The task:
Copy the data exactly from the line that contains "Image resolution: width=870, height=2576." through the line that contains "後継者確保 (75, 2395)", keeping both end lines and leaving out everything else.

Exercise materials:
● ● ●
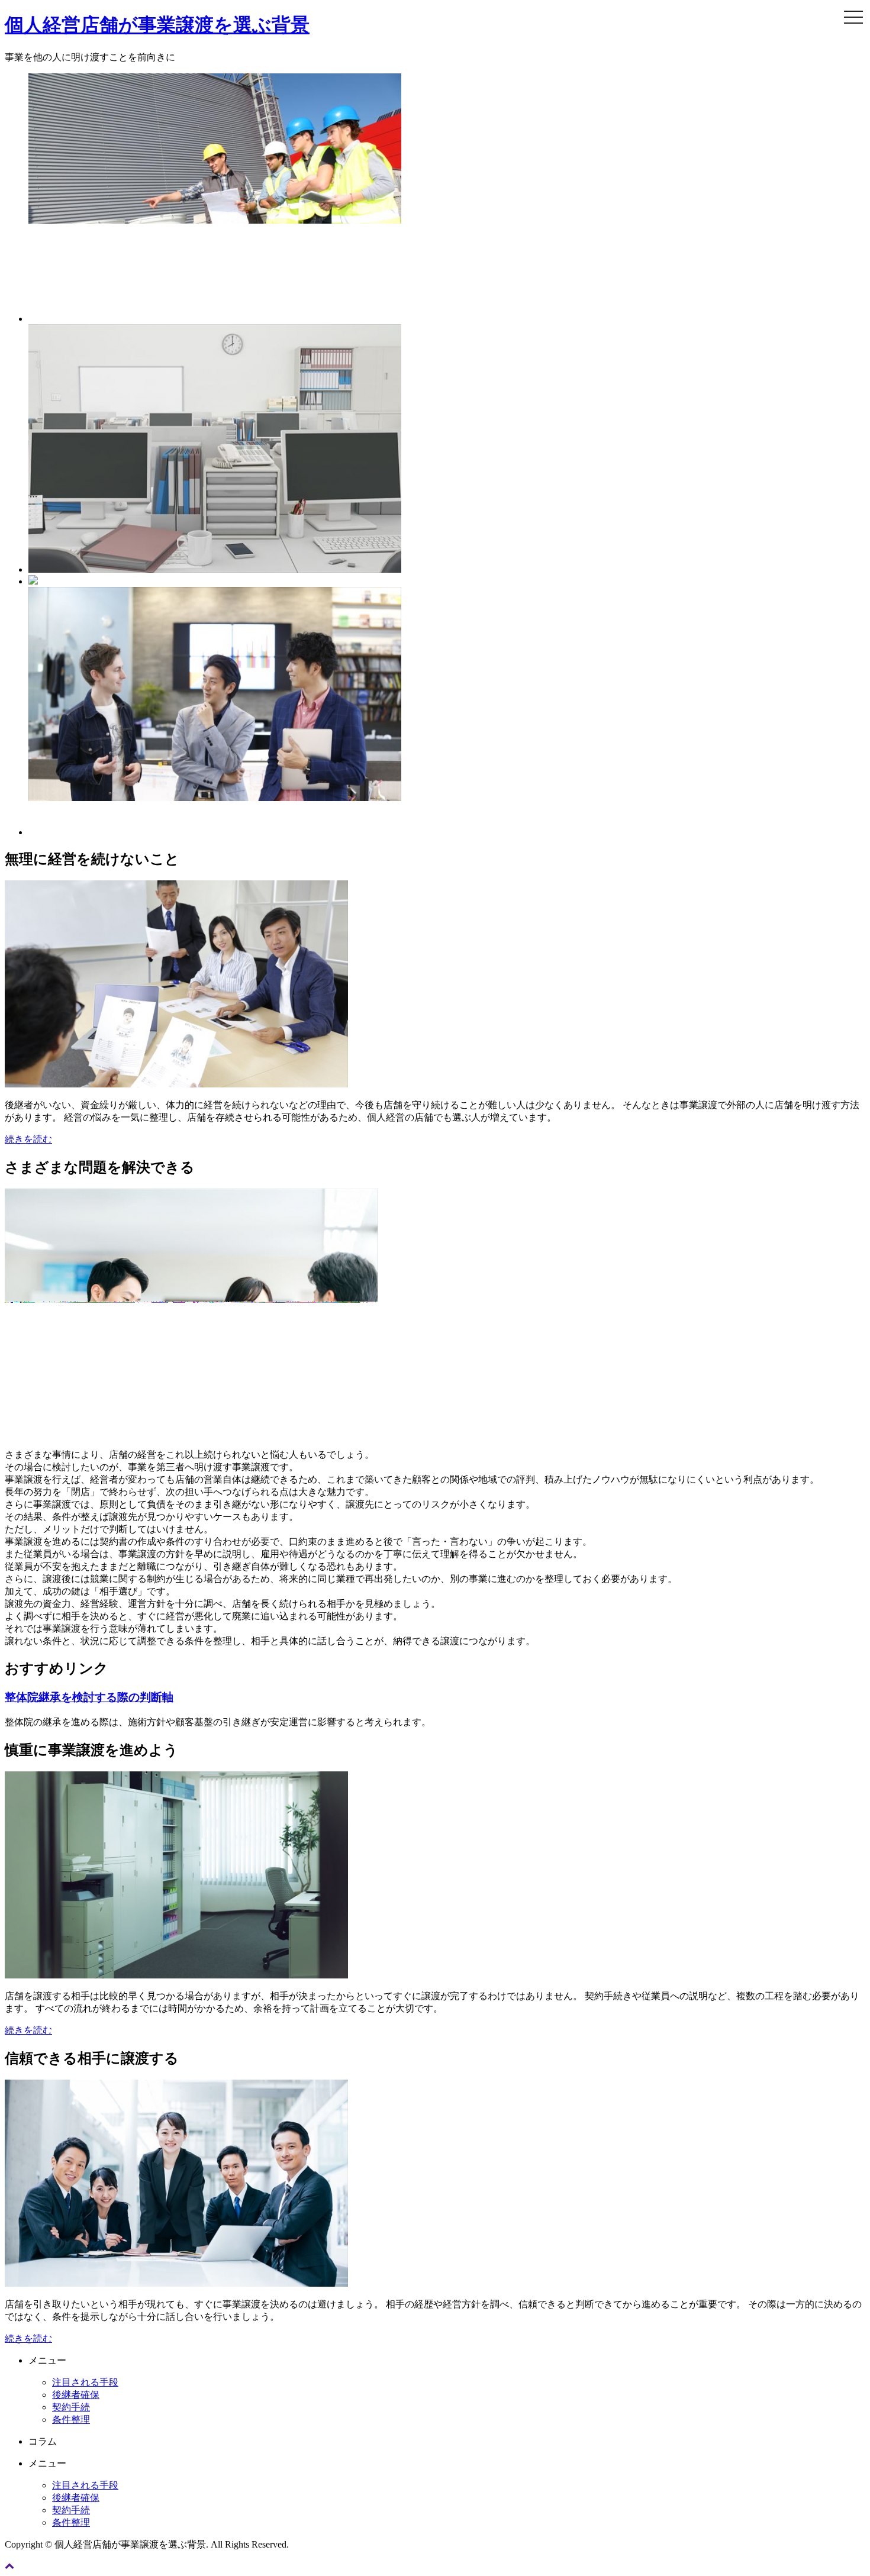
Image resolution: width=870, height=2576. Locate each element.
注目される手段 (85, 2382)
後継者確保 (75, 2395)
● ● ●
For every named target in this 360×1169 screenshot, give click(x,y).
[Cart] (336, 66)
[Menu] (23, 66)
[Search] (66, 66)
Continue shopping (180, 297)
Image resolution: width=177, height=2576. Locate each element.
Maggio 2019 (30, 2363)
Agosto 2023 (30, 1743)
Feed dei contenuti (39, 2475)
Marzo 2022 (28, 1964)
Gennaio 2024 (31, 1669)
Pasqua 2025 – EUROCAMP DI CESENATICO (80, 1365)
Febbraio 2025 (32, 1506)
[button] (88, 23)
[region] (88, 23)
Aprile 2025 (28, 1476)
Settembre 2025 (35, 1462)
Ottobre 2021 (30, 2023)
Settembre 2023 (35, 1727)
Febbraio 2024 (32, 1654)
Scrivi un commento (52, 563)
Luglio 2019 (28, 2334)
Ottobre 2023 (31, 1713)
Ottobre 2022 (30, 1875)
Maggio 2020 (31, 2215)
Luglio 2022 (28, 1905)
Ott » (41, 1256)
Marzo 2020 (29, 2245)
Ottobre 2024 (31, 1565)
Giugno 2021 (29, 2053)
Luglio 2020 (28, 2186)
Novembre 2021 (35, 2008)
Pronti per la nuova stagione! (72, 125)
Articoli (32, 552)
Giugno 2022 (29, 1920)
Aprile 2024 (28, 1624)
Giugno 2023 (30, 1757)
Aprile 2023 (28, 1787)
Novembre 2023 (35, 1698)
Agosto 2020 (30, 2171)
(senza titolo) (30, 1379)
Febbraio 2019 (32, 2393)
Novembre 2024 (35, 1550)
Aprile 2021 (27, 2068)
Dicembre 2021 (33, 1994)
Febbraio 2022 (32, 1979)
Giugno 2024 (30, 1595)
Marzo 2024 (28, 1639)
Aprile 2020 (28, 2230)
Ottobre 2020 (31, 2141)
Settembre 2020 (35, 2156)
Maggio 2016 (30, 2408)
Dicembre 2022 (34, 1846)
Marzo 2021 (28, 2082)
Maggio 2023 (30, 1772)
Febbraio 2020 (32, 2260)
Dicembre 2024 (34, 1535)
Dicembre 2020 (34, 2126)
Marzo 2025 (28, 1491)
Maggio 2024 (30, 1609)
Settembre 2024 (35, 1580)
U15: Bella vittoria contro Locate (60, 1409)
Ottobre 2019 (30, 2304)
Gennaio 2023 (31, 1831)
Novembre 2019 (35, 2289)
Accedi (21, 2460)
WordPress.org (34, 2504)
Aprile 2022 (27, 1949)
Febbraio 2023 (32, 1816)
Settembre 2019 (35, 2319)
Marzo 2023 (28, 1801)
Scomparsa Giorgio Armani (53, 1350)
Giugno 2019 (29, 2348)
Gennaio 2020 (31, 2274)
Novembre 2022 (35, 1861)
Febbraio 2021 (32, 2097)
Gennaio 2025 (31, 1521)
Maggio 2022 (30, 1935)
● ● ●
Reply:
Image resolution: width=870, height=2576. Locate each element.
注目される手段 (85, 2382)
後継者確保 (75, 2395)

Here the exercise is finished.